* _WHAT TO WORK ON_: Where the line containing "Click the connector" appears in the records below, begin there and output each line verbatim through the last line.

======

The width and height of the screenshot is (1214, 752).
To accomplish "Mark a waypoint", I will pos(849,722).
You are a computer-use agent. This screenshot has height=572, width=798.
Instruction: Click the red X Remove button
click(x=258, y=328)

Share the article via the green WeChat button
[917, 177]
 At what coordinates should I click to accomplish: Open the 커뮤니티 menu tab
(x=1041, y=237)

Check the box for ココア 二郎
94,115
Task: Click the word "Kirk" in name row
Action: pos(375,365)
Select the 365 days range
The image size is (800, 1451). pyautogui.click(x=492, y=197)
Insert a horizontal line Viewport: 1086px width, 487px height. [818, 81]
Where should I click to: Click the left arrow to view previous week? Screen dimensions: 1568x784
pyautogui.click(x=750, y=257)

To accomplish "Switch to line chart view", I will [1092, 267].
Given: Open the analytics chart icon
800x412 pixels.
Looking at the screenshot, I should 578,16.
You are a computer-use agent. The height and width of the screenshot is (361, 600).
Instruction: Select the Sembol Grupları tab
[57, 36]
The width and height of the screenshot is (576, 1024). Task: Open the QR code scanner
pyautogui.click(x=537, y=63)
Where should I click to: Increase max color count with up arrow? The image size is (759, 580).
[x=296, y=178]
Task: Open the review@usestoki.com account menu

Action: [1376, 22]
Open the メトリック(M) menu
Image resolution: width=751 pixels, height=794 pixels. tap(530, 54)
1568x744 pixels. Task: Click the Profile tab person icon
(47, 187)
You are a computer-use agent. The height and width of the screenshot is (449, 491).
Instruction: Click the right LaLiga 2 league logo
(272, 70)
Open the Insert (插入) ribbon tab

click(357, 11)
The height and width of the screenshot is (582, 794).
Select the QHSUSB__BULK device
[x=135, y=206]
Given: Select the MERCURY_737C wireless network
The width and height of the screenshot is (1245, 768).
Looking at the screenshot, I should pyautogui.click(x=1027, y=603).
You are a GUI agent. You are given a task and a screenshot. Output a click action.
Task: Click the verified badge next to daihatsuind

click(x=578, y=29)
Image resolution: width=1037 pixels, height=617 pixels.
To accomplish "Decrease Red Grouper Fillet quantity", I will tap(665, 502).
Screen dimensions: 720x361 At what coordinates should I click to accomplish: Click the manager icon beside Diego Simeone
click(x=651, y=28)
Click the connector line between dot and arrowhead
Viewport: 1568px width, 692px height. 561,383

======

* _WRITTEN ANSWER_:
Click the connector line between dot and arrowhead
Viewport: 1568px width, 692px height. 561,383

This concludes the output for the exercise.